** Begin **
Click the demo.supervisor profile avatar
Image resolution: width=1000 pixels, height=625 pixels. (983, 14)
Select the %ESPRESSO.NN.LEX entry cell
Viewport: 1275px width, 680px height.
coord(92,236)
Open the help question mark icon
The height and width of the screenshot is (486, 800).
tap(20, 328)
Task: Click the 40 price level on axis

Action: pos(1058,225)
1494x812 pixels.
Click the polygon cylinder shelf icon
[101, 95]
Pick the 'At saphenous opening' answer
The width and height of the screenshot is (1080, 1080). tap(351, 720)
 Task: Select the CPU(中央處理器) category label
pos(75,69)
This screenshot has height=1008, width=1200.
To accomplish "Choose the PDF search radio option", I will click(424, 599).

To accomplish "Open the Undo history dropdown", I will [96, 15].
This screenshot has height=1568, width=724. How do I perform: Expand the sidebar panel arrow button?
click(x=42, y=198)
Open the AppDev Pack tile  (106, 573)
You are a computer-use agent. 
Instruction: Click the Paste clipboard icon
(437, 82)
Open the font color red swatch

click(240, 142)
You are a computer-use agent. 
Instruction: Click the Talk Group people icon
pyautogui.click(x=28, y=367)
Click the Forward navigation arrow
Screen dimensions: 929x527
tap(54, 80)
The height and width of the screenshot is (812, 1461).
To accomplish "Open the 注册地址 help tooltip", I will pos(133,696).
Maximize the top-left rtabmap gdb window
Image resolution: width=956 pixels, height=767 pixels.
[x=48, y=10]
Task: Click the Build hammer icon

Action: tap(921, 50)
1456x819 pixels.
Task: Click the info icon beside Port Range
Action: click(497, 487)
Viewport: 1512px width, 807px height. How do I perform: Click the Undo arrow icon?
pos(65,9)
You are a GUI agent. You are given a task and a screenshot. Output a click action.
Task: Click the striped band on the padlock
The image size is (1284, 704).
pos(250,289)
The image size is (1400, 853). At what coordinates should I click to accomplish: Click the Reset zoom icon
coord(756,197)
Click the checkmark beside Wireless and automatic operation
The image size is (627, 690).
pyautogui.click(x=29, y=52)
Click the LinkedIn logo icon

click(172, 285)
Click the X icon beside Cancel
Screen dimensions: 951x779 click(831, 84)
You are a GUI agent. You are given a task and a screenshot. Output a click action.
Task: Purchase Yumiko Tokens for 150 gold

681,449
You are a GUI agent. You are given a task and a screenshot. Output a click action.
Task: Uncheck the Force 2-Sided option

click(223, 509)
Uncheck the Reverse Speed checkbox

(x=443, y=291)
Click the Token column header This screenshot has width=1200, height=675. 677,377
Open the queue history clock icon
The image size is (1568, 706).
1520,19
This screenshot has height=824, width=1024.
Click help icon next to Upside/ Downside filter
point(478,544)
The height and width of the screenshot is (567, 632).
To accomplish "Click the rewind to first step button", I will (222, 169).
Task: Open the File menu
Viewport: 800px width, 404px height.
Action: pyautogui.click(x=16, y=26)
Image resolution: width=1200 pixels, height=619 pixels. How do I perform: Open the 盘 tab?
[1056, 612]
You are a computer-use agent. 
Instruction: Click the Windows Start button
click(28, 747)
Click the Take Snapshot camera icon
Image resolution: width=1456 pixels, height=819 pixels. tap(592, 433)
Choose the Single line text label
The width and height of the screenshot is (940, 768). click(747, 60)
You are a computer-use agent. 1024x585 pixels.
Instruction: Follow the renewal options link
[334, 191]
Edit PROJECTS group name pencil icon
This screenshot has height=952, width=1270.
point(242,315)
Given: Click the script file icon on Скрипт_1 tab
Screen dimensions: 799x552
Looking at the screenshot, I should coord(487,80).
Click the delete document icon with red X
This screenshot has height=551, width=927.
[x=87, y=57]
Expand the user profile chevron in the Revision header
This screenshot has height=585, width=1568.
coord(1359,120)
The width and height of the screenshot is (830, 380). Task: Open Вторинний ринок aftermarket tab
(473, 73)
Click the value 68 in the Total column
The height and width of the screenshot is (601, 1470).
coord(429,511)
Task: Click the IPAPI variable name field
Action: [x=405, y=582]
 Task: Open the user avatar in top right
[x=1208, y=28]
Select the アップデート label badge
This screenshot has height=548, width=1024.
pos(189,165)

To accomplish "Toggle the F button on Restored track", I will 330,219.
** End **
DIRECTIONS. Can you rescale everything from the line containing "You are a computer-use agent. 1024x585" down to the line containing "point(242,315)", both ends included, giving all of those lines again with their requests but with each coordinate in the answers multiplied by 1.7 and rounded to a whole number, halves rounding up?

REPLY TO THE TASK.
You are a computer-use agent. 1024x585 pixels.
Instruction: Follow the renewal options link
[568, 325]
Edit PROJECTS group name pencil icon
This screenshot has height=952, width=1270.
point(411,536)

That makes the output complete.